Graduation Semester and Year




Document Type


Degree Name

Doctor of Philosophy in Biomedical Engineering



First Advisor

Liping Tang

Second Advisor

Weihua Mao


Supervising Professor: Liping Tang and Weihua Mao This study focuses on the development and analysis of novel computer vision algorithms for biomedical applications. Chapter 2 focuses on developing a 2D Canny edge-based DIR algorithm to register in vivo white light images taken at various time points. Using a mouse model, the accuracy of the canny edge-based DIR algorithm was tested using evaluation metrics, a ground truth synthetic scenario, and fluorescent gamma analysis. The results indicate that the Canny edge-based DIR algorithm performs better than all other algorithms. Chapter 3 focuses on the development of a novel longitudinal fluorescent signal tracking algorithm using an in vivo mouse model. To test the accuracy of the fluorescent signal tracking algorithm, confined mutual information was used.
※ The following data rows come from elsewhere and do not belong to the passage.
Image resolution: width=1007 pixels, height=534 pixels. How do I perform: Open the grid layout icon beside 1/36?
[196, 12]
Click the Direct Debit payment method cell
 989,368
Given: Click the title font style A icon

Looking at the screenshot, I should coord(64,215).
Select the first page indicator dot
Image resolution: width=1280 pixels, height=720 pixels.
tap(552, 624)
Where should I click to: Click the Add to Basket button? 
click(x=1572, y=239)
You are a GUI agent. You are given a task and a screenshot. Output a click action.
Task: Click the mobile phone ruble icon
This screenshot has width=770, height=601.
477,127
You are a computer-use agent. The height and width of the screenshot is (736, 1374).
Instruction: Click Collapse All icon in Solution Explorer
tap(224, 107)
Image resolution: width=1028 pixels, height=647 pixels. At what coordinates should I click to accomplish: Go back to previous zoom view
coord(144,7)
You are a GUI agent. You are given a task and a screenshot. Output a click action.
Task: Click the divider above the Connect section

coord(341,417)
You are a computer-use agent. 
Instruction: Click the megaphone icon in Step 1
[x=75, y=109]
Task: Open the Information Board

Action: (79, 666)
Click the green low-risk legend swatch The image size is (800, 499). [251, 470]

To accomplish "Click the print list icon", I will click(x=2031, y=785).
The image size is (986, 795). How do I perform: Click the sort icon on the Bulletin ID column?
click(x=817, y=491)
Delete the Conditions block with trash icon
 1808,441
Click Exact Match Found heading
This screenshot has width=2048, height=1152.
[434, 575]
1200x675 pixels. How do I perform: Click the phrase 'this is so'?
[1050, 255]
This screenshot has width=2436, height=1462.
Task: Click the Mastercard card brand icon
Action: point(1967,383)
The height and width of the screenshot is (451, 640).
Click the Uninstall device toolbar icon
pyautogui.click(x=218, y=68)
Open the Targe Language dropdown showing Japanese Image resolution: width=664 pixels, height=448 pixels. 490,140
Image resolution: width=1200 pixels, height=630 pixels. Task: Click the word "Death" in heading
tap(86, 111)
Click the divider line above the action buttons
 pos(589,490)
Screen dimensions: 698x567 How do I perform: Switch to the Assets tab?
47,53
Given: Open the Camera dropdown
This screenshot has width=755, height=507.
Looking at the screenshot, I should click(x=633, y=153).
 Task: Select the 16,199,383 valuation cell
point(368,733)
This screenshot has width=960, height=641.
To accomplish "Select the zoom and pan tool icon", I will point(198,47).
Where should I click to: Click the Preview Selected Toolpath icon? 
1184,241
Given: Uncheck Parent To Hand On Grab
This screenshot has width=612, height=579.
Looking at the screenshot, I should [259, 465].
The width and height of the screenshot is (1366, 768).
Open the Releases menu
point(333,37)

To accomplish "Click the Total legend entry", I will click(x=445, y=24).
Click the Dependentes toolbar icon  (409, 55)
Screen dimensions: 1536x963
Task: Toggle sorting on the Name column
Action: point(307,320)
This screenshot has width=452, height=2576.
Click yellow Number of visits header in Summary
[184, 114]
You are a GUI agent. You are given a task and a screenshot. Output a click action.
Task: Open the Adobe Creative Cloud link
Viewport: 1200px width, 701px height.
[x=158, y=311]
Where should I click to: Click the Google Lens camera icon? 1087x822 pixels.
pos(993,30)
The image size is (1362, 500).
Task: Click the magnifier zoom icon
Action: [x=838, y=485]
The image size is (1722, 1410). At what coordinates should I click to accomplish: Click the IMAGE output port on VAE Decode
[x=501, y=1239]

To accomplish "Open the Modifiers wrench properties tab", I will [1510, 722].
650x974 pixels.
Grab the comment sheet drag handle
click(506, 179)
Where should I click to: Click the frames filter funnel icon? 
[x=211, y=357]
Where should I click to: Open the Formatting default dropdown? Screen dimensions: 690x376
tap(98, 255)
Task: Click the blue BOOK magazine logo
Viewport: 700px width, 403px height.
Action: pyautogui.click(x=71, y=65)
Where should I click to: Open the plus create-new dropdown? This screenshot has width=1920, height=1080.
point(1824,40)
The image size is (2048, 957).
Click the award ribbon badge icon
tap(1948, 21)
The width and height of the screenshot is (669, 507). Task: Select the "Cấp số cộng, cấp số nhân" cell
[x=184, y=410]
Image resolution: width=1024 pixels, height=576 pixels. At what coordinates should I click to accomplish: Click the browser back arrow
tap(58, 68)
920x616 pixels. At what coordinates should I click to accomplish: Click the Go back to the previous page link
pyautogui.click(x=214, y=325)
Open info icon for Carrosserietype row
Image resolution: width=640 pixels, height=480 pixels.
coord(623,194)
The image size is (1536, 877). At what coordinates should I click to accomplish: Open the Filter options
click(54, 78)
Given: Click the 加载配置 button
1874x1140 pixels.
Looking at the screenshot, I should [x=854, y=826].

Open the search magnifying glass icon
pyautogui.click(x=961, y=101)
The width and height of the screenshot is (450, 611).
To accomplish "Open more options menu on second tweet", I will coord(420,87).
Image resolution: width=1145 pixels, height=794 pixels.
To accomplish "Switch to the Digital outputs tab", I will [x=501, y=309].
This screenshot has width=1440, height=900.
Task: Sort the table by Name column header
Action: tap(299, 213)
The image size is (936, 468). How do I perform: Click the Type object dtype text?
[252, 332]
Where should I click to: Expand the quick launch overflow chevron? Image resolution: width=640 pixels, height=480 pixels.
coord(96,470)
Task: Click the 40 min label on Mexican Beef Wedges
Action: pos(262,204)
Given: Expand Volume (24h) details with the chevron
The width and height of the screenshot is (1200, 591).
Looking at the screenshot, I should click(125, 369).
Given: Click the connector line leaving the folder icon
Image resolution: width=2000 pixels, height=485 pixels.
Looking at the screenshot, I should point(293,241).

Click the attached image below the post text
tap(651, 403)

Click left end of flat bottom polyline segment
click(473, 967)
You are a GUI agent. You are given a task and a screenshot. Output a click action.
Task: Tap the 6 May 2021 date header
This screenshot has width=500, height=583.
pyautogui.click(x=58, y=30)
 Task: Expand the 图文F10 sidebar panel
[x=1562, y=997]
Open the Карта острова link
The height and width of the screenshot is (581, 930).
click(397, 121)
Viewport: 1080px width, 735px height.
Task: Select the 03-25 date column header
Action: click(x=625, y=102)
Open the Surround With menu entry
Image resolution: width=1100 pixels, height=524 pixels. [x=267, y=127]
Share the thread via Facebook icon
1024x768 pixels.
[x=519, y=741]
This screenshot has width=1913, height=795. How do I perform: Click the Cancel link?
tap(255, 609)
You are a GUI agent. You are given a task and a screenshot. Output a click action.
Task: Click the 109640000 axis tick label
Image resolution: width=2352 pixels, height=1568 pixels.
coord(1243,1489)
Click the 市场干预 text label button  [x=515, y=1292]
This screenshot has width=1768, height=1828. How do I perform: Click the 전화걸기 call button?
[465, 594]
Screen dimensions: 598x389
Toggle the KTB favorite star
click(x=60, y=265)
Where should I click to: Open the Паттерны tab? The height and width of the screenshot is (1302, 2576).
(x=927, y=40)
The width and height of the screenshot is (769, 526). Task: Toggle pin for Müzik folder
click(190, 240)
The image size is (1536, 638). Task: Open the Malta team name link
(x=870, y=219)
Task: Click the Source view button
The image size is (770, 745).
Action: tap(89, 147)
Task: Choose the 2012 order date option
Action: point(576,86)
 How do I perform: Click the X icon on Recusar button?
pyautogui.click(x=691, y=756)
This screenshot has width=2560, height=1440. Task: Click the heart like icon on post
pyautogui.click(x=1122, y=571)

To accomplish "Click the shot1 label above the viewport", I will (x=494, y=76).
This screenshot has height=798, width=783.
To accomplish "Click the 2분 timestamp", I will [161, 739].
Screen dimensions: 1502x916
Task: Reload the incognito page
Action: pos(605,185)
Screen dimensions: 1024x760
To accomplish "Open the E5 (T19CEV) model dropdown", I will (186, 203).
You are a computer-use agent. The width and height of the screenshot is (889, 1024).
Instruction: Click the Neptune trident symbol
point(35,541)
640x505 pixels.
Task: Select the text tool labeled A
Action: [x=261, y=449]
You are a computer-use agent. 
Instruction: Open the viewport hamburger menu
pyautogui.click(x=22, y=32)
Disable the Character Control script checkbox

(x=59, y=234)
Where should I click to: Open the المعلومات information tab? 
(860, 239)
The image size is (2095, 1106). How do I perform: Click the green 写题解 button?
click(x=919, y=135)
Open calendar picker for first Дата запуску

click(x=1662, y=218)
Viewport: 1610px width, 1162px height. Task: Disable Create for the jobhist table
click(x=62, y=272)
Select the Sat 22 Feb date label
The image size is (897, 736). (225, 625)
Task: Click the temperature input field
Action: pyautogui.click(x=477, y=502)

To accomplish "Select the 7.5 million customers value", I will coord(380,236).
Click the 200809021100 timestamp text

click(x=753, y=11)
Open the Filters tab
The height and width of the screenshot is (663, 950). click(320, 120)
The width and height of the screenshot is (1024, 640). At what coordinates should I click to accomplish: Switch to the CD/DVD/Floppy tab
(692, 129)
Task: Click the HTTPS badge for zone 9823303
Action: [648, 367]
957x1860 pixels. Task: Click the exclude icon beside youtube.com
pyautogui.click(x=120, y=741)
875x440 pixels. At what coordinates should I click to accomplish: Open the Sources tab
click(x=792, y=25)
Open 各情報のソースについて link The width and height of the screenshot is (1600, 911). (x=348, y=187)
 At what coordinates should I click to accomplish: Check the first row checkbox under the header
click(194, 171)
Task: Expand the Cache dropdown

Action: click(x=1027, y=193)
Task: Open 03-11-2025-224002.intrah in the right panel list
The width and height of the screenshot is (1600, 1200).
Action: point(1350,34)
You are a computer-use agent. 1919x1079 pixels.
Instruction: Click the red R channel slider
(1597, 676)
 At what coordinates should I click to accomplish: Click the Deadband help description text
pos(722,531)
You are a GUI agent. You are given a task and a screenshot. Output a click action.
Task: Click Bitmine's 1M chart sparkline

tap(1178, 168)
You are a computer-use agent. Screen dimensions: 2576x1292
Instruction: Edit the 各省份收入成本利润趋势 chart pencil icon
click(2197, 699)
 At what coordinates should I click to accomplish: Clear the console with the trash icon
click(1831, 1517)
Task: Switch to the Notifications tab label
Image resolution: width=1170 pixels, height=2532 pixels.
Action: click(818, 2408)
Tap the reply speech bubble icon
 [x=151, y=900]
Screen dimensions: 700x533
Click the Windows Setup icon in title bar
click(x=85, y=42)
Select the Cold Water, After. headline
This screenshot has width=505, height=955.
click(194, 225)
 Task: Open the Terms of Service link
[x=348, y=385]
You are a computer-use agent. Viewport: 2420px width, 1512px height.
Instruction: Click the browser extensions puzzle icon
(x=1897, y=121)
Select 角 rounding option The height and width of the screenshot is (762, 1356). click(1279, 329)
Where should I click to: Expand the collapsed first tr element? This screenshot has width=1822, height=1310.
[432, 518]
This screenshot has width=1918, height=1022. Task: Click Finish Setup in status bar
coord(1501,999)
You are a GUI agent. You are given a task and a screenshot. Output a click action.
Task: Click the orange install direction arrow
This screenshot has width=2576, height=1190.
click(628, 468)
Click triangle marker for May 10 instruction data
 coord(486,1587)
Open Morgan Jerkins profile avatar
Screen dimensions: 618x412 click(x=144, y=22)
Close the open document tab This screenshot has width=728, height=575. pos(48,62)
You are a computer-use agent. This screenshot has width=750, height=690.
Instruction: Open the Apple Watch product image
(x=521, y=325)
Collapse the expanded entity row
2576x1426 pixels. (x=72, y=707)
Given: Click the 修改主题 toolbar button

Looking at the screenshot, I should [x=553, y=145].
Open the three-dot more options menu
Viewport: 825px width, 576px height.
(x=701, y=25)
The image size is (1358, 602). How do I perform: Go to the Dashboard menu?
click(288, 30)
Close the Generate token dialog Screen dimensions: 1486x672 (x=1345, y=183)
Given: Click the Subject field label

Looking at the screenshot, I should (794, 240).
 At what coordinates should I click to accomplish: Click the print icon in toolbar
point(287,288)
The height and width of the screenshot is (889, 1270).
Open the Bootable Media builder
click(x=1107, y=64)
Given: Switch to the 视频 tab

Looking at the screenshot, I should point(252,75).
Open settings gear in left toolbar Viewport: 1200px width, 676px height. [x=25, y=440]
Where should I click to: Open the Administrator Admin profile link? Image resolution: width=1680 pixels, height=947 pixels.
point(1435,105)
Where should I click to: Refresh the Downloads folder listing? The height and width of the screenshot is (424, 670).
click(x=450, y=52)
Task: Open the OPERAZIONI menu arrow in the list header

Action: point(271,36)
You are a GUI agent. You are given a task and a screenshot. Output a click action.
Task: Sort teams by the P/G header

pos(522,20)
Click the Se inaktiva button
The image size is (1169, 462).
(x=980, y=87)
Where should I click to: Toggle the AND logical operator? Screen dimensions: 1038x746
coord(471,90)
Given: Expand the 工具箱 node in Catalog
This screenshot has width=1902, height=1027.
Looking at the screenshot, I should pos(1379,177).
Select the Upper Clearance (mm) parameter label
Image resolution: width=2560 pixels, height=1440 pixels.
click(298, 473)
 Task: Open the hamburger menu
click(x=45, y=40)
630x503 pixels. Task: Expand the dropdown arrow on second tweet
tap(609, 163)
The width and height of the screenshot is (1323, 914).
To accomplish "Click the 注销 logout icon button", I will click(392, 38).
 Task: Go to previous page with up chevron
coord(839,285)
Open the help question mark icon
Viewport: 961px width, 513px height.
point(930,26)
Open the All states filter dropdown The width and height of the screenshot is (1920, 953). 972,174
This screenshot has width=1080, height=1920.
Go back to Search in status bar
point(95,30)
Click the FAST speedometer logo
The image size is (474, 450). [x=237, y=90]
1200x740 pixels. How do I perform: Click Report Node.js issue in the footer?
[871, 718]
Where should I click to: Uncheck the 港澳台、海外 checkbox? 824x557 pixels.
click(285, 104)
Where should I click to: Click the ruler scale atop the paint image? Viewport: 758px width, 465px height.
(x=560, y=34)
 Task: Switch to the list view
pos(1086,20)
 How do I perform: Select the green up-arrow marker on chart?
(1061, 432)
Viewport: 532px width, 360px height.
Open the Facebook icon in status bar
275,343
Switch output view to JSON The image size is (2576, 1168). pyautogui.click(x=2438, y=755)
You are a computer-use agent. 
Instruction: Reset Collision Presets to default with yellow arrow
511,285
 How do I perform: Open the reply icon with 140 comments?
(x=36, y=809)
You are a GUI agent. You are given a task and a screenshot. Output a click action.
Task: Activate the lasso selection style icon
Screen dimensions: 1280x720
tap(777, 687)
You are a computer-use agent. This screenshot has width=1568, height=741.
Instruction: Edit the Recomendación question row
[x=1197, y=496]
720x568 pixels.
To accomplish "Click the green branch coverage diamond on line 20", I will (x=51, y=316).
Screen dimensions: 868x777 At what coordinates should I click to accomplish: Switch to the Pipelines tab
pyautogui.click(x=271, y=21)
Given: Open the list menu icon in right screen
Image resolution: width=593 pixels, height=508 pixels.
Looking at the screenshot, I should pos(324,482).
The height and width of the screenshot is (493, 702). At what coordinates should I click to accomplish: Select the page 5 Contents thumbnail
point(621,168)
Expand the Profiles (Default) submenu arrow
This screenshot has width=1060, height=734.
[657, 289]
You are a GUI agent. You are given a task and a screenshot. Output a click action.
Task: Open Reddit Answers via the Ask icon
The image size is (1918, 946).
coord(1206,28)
The results indicate that the automated fluorescent temporal implantation tracking algorithm performs better then rigid registration and DIR algorithms on tracking fluorescent signals in vivo. Chapter 4 aims to develop a 3D serial sectioning method to track the dispersion of model drugs via slow release devices in various ocular implantation sites. To achieve this, an automatic retinal delineation algorithm was developed and tested. The automatic sectioning algorithm was shown to be significantly indistinguishable from manual retinal sections. 3D serial sectioning retinal drug dispersion can be accurately modeled automatically. Chapter 5 is devoted to developing an automated landmark-guided deformable image registration (LDIR) algorithm between the planning CT and daily cone-beam CT (CBCT) with low image quality. The accuracy of the LDIR algorithm has been evaluated on a synthetic case and data of six head and neck cancer patients. The results indicate that LDIR performed better than all other algorithms. In general, all of the above computer vision solutions help improve upon, mimic, or automate the human visual system for biomedical applications.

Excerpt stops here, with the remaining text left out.